- Theatrical release poster
- Directed by: Val Guest
- Screenplay by: Val Guest
- Based on: Off the Record by Ian Hay & Stephen King-Hall
- Starring: David Tomlinson Ronald Shiner Joan Sims
- Cinematography: Arthur Grant
- Edited by: John Pomeroy
- Music by: Philip Green
- Distributed by: Renown Pictures Corporation
- Release date: 14 May 1957 (Britain);
- Country: Great Britain
- Language: English

= Carry On Admiral =

1957 British comedy film by Val Guest

Carry on Admiral (U.S. title: The Ship Was Loaded) is a 1957 British comedy film directed by Val Guest and featuring David Tomlinson and Ronald Shiner. Joan Hickson also made an appearance in this film. It was based on the 1947 stage play Off the Record, written by Ian Hay.

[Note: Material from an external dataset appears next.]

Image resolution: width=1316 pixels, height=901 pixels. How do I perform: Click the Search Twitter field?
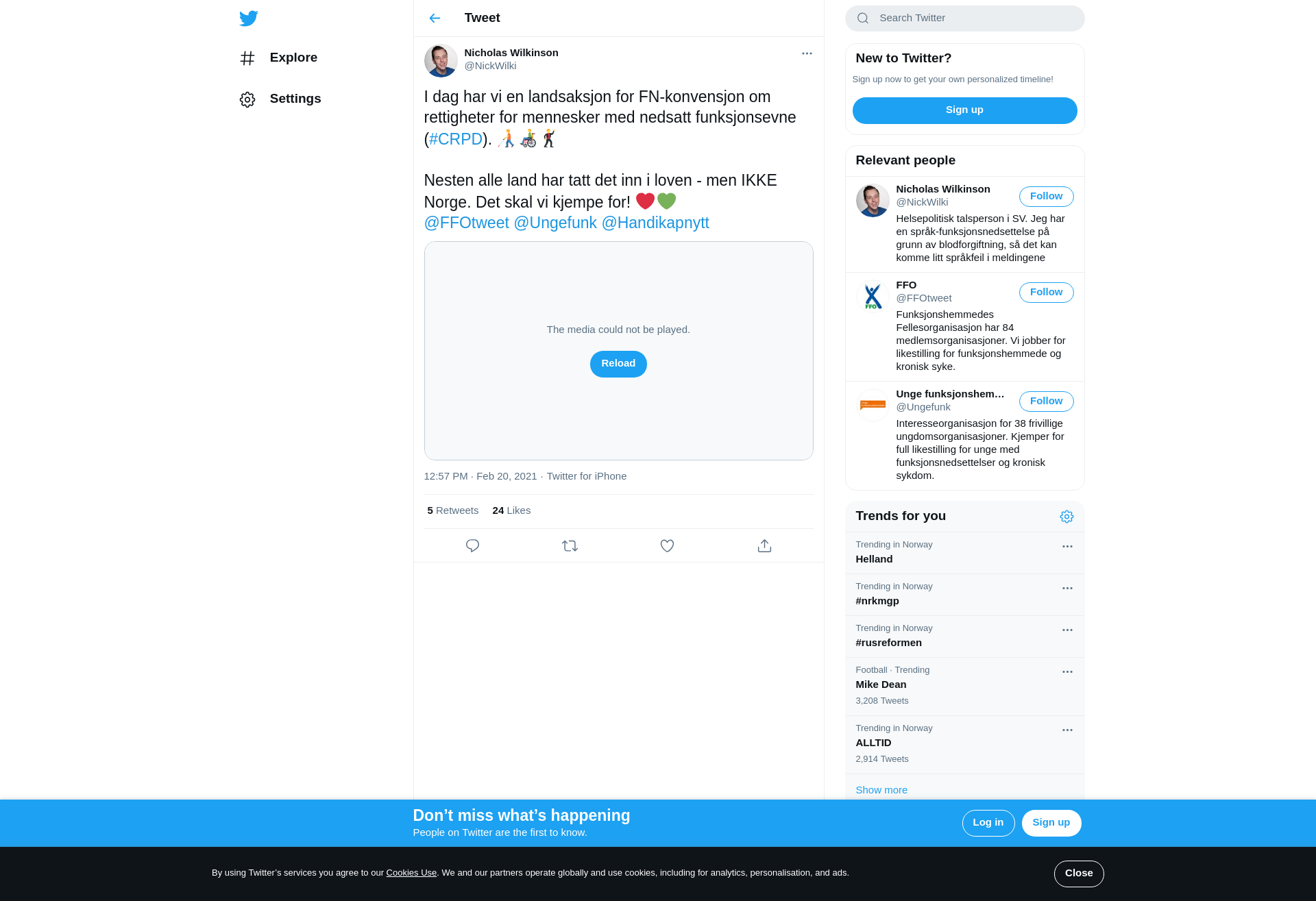click(x=964, y=18)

Joan Sims, who later became prominent in the Carry On series, has a small part. It pre-dates and was not part of the Carry On series, and does not share any regular cast members beyond Sims, though it is similar in tone and style to the earliest films in the series.

==Plot==
In the course of a drunken reunion, two old friends (one a junior Government minister, the other a Royal Navy officer in uniform about to take command for the first time) switch clothes before passing out. Next morning, their changed clothes result in a series of cases of mistaken identity. The film follows the efforts of each to reunite himself with his own destiny.

==Cast==
- David Tomlinson as Tom Baker
- Peggy Cummins as Susan Lashwood
- Brian Reece as Peter Fraser
- Eunice Gayson as Jane Godfrey
- A. E. Matthews as Admiral Sir Maximillian Godfrey, K.C.B.
- Joan Sims as Mary, Chambermaid
- Lionel Murton as Psychiatrist
- Reginald Beckwith as Receptionist
- Ronald Shiner as "Salty" Simpson
- Peter Coke as Lieutenant Lashwood
- Derek Blomfield as Lieutenant Dodson
- Tom Gill as Petty Officer
- Sam Kydd as Attendant

==Production==
Val Guest said "George Minter approached me to see if we could make a film of it [the play], and we knew we couldn’t use the title Off the Record because it was a terrible title and it was all about the navy, and I came up with a series of titles of which we agreed we all liked Carry on Admiral... George Minter, unfortunately, didn’t register it, it was never registered and I don’t know why he didn’t, and it was just pilfered, willy-nilly, by the boys when they made the Carry On series."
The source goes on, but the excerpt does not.